The USDA assessment was that the dryness in June was not significantly below normal to warrant a drop in yield estimates at this stage.
A stronger corn market is pivotal for wheat futures this year, as it will allow demand for wheat in feed rations to be maintained, feeding into reduced wheat stocks at year’s end and thus providing price support.
For wheat, the USDA also came in with a winter wheat production forecast that was above market expectations on the back of higher harvested acreage and yields.
This pressured all wheat prices, despite spring wheat production levels coming in as expected. The confirmed decline in spring wheat production will put a lot pf pressure on high protein wheat supplies in the US, with spring wheat stocks moving to multi year lows. Premiums for higher protein wheats should be strong this year.
Overall, the USDA report was termed bearish, mainly because expected yield reductions for the US corn and soybean crops did not come through.
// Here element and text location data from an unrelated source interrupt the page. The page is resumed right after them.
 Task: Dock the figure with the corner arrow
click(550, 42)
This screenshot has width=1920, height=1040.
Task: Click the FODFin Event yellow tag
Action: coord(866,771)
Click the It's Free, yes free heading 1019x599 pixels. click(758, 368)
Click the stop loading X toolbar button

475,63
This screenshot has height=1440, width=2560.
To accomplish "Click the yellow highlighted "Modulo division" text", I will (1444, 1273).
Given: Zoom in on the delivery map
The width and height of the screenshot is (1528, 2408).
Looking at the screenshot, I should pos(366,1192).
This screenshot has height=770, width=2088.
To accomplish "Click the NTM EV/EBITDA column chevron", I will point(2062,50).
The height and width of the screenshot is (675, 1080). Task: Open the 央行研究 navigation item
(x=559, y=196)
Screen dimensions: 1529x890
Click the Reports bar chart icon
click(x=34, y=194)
For wheat, global production was lowered with declines for the US, Australia, China and the EU, but the Russian production estimate was lifted by 3 million tonne, and Turkey by 1.5 mill t.
The problem for wheat is the ongoing large supply from Russia, which will continue to fill the gap from the EU and keep pressure on global wheat prices. The reality is that a midyear price rally needs support from multiple sources. A larger Russian crop is not helpful.
Global wheat stocks are down 590,000 t from June, but will still be up 2.55 mill t year on year. That is in part because of reduced production and stocks in China.
Excluding China, stock estimates were actually increased – not helped by a lift in opening stock estimates compared to June. This is a measure of stocks now being watched closely, so any lift will be considered bearish by the market.
The net gain remains at 43.5 US¢/bu, with weather in the US corn belt likely to be the main driving factor in the next few weeks.